Skip to content

Compatibility with Arrays

Compatibility with Arrays

Compatibility with other Dataframes.

This module provides compatibility with other dataframe libraries that:

  1. Have a notion of Series
  2. The Series implements the array protocal, which means it can be translated to NumPy array via .array() method.

Since most dataframe libraries can turn their Series into NumPy (or vice versa) with 0 copy, this compatibility layer has very little overhead. The only constraint is that the dataframe must be eager, in the sense that data is already loaded in memory. The reason for this is that the notion of a Series doesn't really exist in the lazy world, and lazy columns cannot be turned to NumPy arrays.

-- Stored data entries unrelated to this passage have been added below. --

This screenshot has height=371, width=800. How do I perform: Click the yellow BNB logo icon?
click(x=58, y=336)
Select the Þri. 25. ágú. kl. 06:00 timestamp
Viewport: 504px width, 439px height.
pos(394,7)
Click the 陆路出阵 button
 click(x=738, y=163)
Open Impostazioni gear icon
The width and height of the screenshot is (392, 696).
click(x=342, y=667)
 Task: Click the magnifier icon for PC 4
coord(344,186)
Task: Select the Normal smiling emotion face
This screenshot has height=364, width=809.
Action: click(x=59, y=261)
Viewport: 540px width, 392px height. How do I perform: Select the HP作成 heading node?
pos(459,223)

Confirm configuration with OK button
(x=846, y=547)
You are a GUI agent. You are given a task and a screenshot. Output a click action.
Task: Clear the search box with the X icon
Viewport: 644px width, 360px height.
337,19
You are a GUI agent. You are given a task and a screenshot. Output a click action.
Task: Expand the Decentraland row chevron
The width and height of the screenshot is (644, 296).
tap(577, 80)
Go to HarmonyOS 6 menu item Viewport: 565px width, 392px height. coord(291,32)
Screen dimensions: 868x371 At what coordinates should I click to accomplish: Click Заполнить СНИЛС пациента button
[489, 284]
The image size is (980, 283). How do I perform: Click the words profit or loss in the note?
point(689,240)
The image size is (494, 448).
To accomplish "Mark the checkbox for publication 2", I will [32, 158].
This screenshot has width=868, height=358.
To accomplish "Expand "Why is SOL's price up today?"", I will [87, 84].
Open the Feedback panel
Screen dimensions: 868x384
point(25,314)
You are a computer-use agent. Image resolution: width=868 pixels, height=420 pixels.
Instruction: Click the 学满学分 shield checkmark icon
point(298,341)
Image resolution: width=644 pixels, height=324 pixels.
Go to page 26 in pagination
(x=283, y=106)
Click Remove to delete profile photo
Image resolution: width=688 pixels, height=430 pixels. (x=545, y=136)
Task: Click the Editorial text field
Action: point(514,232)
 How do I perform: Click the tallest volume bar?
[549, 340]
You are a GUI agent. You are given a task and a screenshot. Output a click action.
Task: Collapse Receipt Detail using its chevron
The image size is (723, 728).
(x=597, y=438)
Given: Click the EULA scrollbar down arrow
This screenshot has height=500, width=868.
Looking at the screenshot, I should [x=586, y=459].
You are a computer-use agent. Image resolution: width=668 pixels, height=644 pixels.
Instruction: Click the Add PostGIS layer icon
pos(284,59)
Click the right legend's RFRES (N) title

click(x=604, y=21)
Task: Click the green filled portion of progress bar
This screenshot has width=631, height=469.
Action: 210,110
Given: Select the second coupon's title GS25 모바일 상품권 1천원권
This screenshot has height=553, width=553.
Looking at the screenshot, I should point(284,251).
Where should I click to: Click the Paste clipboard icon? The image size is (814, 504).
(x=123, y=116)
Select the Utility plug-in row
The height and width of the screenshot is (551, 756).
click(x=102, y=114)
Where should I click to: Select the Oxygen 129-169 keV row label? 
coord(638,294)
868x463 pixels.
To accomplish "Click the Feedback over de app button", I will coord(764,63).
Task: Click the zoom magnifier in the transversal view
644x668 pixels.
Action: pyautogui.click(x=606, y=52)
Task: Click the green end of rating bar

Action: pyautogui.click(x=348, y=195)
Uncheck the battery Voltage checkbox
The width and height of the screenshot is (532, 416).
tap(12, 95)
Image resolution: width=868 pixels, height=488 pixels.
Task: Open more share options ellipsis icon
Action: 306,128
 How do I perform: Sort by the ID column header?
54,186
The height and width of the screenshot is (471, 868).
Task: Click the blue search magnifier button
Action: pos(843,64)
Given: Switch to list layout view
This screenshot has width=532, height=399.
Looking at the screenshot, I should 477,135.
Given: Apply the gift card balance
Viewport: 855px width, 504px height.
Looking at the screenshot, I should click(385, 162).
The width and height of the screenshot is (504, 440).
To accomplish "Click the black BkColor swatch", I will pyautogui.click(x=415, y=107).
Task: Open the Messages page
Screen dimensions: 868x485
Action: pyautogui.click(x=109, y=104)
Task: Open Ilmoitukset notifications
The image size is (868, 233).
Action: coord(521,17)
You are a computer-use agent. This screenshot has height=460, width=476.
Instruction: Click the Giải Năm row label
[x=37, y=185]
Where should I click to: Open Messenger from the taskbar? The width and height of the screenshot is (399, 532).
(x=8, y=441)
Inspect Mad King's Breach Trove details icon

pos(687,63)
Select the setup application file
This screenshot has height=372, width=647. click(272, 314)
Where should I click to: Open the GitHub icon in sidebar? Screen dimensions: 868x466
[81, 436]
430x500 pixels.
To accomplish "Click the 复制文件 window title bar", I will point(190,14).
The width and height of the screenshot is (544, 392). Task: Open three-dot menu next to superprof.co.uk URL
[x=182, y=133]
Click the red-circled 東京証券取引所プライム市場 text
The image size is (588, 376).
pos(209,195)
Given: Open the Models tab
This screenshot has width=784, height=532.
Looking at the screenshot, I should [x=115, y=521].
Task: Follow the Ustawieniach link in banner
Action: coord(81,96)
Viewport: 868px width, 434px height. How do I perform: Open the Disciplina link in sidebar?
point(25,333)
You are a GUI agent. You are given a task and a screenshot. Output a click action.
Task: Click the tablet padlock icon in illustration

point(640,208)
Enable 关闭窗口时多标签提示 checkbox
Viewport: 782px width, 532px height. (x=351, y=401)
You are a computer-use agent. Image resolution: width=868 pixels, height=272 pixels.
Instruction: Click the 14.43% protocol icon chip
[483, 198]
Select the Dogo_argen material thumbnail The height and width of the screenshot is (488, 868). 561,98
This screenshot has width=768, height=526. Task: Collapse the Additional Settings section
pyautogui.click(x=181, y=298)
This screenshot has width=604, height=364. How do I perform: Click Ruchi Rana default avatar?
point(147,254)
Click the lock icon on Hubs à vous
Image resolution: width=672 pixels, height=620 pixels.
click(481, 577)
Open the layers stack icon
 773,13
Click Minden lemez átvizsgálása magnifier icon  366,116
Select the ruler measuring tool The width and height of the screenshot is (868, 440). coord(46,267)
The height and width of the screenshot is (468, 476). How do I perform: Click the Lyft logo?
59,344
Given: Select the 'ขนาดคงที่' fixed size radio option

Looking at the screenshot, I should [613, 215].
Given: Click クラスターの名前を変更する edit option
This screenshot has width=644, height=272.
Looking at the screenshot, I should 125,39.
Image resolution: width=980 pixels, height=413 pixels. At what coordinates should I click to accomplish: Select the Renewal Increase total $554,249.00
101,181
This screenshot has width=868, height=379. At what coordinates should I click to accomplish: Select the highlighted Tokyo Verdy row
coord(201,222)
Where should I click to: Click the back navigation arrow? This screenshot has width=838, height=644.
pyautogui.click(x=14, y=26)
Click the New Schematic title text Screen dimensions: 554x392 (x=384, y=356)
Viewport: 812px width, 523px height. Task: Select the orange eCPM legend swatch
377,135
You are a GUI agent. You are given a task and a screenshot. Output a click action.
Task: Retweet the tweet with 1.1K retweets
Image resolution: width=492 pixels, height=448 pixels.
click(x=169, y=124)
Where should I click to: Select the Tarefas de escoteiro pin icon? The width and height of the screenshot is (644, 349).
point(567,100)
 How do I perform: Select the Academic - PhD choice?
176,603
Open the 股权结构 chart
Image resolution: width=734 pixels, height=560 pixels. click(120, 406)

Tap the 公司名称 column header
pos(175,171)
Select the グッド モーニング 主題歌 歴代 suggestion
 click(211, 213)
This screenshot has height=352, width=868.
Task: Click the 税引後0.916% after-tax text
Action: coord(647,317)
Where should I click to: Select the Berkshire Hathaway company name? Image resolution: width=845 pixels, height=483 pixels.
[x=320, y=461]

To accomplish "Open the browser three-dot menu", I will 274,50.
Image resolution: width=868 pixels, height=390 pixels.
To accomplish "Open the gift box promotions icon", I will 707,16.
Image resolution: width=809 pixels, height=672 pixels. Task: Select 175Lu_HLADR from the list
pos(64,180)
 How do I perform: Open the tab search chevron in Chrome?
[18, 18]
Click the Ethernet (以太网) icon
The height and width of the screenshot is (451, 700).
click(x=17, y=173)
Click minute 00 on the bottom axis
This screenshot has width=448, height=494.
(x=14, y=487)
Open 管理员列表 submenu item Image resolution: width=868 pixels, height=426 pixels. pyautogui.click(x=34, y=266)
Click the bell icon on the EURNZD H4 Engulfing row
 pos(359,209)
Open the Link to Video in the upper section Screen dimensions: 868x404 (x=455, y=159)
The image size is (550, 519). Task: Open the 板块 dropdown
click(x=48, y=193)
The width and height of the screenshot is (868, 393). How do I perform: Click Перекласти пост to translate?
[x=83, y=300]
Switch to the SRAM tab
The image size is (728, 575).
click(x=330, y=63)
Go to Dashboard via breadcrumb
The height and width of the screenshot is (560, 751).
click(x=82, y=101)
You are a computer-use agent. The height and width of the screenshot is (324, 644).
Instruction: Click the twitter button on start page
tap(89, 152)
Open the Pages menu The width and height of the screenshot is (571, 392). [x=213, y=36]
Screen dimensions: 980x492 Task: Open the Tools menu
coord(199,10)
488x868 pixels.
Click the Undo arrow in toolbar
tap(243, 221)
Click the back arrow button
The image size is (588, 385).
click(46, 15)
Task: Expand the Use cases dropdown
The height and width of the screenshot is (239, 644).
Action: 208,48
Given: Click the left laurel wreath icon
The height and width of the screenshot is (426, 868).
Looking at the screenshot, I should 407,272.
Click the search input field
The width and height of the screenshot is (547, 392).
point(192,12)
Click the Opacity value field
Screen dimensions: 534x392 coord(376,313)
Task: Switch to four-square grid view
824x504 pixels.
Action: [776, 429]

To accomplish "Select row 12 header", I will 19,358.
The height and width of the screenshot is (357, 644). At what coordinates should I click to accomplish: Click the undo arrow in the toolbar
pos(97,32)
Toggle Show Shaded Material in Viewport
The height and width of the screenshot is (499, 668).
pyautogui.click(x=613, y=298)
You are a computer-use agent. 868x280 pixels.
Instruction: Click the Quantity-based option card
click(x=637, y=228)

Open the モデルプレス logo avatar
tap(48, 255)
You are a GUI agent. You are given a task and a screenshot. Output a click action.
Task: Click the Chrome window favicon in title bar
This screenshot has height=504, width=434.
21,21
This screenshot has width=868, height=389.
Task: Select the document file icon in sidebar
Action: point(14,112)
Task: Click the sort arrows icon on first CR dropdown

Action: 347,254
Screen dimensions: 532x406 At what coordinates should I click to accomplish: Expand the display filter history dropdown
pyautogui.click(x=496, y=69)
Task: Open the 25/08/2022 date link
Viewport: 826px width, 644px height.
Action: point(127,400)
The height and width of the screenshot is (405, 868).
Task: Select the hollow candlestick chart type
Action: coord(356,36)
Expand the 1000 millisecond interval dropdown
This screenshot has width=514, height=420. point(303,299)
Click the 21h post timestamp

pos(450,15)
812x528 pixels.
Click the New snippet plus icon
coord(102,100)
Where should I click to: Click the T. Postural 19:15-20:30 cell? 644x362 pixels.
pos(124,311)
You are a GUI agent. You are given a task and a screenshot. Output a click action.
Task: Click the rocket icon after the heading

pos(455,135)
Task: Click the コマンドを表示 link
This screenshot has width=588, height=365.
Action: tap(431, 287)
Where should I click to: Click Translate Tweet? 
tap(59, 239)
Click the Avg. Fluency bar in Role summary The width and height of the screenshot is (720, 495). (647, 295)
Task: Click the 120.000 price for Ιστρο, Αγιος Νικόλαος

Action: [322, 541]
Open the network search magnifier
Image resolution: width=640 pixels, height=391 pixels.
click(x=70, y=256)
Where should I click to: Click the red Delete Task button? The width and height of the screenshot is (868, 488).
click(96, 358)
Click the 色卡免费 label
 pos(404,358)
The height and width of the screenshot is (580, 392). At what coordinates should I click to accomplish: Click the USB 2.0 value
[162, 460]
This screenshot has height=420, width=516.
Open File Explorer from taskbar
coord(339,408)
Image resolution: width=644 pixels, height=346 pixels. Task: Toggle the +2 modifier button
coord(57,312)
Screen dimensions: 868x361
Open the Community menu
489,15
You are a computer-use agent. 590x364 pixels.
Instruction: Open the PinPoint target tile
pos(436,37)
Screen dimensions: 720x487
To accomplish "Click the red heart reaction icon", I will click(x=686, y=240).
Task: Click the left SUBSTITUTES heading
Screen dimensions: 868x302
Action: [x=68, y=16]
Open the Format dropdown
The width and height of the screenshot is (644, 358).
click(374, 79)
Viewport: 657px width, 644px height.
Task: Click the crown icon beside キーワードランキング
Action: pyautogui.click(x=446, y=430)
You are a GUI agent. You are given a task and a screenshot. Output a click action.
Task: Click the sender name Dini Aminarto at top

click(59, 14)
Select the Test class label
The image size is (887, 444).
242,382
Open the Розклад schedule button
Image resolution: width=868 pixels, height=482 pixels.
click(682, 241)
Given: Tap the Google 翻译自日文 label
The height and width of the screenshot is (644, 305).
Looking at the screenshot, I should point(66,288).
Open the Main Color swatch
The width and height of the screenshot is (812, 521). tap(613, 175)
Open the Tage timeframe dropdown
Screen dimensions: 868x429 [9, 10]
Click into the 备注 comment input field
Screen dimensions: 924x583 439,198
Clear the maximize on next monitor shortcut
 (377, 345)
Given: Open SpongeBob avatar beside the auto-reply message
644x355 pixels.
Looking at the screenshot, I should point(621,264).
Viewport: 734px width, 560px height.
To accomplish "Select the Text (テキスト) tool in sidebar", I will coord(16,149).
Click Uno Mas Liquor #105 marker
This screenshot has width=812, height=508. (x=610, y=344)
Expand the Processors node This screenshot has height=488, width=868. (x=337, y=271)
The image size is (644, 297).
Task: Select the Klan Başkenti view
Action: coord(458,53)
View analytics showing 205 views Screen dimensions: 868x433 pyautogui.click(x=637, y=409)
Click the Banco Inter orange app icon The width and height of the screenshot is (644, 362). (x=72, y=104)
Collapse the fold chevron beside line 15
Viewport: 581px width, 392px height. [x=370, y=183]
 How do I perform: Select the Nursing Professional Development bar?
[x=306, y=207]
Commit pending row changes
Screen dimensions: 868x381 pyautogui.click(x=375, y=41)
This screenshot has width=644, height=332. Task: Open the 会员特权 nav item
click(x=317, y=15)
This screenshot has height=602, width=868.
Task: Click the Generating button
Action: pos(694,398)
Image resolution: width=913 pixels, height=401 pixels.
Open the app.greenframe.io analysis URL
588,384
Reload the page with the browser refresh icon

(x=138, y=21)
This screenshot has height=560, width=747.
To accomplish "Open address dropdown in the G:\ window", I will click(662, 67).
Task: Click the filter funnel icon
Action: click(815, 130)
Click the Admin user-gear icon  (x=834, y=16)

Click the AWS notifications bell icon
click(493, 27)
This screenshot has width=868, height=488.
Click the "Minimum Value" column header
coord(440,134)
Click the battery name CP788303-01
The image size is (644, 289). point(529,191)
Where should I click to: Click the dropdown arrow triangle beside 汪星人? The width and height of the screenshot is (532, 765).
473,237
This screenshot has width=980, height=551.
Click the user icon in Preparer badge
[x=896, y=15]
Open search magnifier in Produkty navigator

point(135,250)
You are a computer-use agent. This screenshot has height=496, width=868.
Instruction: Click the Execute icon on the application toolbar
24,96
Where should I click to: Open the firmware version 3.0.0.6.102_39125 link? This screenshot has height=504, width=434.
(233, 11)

When using this compatibility, the output is always a Polars Series. This is because the output type could be Polars struct/list Series, which are Polars-specific types. It is up to the user what to do with the output.

For example, in order to use PDS with Pandas dataframe, say df:pd.DataFrame, one needs to write

from polars_ds.compat import compat as pds2

Output is a Polars Series.

pds2.query_roc_auc(df_pd["actual"], df_pd["predicted"])

For more advanced queries

pds2.lin_reg( df_pd["x1"], df_pd["x2"], df_pd["x3"] target = df_pd["y"], return_pred = True )